* Document:
────────────────────

Du sport à la présidence

Publié le 14 août 2005 Lecture : 3 minutes.

Il devait, le 19 août, être élu premier président de l’après-transition par les députés et les sénateurs, conformément aux accords d’Arusha. Pierre Nkurunziza, leader du Conseil national pour la défense de la démocratie-Forces de défense de la démocratie (CNDD-FDD), était seul candidat en lice. Ses adversaires ont renoncé à se présenter lorsque son parti a obtenu la majorité absolue aux législatives du 4 juillet et aux sénatoriales du 5 août, sur la lancée des élections communales du 3 juin (les sénateurs étant élus par les conseillers locaux).
Une lourde charge pèse désormais sur ses épaules. L’économie burundaise est très mal en point, et nombre de problèmes sociaux doivent être résolus au plus vite dans un contexte politique difficile. Même s’il bénéficie du soutien sans faille de son mouvement, qui contrôle pratiquement tous les rouages de l’État, le nouveau président devra composer avec le Front pour la démocratie au Burundi (Frodebu), l’autre grand parti hutu, contraint de quitter le pouvoir, et avec le G10, un groupement de partis tutsis inquiet pour son avenir politique.

────────────────────

* La consigne:
Recopiez le passage de l'article sur l'élection de Pierre Nkurunziza, depuis « Une lourde charge » jusqu'à « son avenir politique. » inclus. Les lignes qui suivent n'ont aucun rapport avec l'article.

* Données extraites:
────────────────────

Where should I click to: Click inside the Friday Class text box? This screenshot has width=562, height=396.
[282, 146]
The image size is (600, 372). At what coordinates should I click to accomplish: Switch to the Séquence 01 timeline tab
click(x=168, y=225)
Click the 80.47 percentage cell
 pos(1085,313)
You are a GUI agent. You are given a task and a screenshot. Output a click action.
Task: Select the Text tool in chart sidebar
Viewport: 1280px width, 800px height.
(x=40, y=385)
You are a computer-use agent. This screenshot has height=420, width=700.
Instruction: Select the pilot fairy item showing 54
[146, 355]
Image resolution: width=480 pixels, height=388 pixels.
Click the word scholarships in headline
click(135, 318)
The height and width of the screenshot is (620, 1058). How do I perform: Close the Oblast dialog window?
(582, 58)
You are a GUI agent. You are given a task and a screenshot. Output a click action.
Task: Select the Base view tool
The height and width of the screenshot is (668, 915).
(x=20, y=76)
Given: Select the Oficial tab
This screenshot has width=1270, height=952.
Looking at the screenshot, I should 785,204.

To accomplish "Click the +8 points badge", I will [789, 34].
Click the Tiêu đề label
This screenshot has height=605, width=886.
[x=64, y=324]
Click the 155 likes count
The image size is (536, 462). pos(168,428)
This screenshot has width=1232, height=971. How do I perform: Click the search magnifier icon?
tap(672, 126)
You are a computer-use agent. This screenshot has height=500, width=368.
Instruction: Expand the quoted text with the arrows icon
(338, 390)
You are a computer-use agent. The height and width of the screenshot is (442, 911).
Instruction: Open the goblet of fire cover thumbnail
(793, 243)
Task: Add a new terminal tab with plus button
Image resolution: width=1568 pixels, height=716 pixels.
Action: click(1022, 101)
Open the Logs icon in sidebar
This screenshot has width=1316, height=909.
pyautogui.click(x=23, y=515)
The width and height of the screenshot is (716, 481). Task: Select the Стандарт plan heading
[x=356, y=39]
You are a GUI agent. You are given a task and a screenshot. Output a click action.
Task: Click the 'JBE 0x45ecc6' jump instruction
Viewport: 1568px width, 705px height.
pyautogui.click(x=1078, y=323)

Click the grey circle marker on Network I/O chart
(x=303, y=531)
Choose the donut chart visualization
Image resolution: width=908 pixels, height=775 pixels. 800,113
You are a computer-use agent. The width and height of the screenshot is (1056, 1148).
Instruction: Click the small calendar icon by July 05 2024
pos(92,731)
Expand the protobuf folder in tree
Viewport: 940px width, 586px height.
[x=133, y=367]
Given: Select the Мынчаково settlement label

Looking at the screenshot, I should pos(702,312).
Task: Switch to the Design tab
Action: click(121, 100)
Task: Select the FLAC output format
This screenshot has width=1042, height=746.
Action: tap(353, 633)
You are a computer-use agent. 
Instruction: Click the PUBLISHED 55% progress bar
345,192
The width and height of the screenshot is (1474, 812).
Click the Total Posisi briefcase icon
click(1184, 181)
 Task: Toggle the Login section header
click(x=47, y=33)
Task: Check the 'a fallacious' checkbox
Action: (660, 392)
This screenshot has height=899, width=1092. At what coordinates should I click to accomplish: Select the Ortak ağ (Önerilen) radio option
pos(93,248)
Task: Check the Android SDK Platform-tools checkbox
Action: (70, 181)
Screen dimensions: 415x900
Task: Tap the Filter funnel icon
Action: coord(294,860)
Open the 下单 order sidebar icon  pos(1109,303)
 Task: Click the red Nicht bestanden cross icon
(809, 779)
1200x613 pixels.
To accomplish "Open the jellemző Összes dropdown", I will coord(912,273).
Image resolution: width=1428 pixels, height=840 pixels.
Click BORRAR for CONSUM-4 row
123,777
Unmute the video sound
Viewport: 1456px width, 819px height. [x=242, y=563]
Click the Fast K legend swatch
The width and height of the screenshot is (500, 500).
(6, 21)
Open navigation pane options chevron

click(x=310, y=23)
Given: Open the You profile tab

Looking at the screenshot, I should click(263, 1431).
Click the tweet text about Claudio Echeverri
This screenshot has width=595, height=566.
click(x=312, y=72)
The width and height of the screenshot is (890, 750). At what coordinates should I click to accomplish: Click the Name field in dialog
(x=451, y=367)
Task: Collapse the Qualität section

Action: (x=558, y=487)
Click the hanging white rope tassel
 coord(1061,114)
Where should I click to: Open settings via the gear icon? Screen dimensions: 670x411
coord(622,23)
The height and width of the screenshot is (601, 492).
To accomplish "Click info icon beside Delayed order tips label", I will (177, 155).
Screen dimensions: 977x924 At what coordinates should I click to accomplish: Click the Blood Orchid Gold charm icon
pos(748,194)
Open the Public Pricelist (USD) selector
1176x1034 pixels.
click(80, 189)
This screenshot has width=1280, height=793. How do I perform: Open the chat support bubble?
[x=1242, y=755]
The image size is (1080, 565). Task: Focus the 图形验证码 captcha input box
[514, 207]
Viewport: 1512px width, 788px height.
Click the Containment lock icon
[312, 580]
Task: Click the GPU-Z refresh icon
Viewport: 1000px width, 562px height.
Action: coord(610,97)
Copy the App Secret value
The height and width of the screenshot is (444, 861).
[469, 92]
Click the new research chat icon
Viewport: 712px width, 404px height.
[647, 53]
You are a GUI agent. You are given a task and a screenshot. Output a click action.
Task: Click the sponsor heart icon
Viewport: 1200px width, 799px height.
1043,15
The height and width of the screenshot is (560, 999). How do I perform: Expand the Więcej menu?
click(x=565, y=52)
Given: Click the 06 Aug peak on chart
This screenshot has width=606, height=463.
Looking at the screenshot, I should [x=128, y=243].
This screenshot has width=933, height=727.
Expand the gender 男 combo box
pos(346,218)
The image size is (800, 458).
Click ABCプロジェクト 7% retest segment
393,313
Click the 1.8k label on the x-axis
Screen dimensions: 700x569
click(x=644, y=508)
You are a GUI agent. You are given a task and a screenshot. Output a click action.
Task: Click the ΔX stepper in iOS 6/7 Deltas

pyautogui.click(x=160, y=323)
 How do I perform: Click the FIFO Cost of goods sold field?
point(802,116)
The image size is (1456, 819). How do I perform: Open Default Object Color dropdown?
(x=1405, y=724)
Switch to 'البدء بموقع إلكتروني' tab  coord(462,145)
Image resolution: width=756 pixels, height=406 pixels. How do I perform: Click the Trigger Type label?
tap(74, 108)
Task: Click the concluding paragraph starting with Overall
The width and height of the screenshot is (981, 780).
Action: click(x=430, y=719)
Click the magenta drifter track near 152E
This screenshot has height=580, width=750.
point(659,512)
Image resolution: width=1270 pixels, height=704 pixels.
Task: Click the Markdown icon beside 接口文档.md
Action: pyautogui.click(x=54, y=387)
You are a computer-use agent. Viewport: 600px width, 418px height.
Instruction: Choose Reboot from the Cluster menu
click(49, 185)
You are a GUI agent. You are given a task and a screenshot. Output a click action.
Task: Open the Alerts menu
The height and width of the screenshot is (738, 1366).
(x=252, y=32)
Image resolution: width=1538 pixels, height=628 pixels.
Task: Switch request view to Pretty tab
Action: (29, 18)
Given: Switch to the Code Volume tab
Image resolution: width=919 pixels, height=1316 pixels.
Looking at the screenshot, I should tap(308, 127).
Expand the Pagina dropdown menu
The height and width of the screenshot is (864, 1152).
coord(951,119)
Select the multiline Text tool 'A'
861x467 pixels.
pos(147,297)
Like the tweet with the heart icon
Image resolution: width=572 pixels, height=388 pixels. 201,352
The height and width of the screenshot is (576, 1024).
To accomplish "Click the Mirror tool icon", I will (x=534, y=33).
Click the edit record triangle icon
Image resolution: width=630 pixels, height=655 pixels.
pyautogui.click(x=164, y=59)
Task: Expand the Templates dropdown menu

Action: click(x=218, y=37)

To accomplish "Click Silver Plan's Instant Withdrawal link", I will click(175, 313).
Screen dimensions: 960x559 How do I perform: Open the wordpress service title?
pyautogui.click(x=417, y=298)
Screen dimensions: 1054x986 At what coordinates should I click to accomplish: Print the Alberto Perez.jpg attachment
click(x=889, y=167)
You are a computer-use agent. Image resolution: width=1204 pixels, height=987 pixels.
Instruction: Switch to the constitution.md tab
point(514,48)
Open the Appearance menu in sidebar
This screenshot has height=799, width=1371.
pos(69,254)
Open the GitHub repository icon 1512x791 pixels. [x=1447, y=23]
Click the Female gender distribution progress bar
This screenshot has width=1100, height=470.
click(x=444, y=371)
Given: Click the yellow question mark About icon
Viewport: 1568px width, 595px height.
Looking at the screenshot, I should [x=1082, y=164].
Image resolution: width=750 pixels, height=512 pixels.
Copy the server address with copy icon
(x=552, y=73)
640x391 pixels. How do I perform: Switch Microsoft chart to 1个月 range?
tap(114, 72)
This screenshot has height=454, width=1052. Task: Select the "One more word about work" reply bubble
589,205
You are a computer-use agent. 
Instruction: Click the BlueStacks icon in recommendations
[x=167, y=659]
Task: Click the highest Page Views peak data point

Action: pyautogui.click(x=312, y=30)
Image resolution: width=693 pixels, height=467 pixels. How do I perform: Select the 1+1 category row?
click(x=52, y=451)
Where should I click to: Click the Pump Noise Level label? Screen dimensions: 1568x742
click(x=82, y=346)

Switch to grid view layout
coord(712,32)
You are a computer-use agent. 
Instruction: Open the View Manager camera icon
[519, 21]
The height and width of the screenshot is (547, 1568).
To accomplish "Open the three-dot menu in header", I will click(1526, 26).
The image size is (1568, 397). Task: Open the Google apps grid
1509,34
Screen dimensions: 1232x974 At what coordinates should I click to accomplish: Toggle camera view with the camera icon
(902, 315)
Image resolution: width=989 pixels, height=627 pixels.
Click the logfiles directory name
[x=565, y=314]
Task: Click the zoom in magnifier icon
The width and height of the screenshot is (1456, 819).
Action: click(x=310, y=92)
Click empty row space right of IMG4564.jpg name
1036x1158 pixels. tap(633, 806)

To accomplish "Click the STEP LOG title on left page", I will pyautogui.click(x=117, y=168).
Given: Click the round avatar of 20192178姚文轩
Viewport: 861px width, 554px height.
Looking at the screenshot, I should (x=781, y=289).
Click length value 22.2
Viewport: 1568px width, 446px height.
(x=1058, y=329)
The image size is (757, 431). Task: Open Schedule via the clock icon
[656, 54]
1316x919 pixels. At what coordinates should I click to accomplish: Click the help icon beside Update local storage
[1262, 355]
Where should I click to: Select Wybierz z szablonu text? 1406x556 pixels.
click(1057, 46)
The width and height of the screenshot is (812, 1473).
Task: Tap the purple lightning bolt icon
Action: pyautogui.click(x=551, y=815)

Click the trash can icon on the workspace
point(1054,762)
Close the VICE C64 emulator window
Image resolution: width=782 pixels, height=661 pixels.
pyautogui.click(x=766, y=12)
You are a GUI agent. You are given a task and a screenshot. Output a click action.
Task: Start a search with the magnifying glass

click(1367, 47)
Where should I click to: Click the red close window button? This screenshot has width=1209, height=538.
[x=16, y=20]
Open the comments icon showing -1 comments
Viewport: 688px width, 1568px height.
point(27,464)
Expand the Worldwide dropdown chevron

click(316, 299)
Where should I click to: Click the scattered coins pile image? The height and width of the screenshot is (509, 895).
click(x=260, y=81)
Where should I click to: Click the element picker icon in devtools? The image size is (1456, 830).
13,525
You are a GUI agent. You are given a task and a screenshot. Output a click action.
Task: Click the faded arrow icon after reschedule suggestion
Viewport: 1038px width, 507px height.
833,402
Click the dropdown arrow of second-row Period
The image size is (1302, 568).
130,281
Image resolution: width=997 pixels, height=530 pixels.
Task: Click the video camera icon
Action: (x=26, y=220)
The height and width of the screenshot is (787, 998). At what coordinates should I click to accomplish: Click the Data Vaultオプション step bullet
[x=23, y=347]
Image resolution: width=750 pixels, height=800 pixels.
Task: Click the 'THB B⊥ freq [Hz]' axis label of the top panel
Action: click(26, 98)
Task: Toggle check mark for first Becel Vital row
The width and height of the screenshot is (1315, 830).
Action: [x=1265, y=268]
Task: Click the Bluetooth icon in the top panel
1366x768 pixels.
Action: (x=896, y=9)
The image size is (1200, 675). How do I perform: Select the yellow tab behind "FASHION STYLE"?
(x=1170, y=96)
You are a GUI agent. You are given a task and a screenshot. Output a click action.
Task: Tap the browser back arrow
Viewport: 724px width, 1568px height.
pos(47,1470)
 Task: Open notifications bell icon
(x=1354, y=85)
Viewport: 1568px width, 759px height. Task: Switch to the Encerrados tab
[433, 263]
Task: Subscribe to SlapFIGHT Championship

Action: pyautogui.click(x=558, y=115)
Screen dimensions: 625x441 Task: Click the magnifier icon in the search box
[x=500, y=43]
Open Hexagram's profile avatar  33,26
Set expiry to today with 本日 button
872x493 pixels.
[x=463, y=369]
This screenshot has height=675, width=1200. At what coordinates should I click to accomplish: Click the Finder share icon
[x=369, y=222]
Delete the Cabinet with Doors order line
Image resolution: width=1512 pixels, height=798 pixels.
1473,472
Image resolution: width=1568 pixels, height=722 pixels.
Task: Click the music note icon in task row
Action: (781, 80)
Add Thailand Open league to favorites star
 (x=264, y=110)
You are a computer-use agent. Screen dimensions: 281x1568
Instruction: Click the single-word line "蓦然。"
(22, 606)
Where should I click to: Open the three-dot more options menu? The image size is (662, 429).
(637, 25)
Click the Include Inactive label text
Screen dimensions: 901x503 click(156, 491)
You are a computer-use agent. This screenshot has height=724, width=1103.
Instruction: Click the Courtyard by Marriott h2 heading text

────────────────────

* Solution rédigée:
Une lourde charge pèse désormais sur ses épaules. L’économie burundaise est très mal en point, et nombre de problèmes sociaux doivent être résolus au plus vite dans un contexte politique difficile. Même s’il bénéficie du soutien sans faille de son mouvement, qui contrôle pratiquement tous les rouages de l’État, le nouveau président devra composer avec le Front pour la démocratie au Burundi (Frodebu), l’autre grand parti hutu, contraint de quitter le pouvoir, et avec le G10, un groupement de partis tutsis inquiet pour son avenir politique.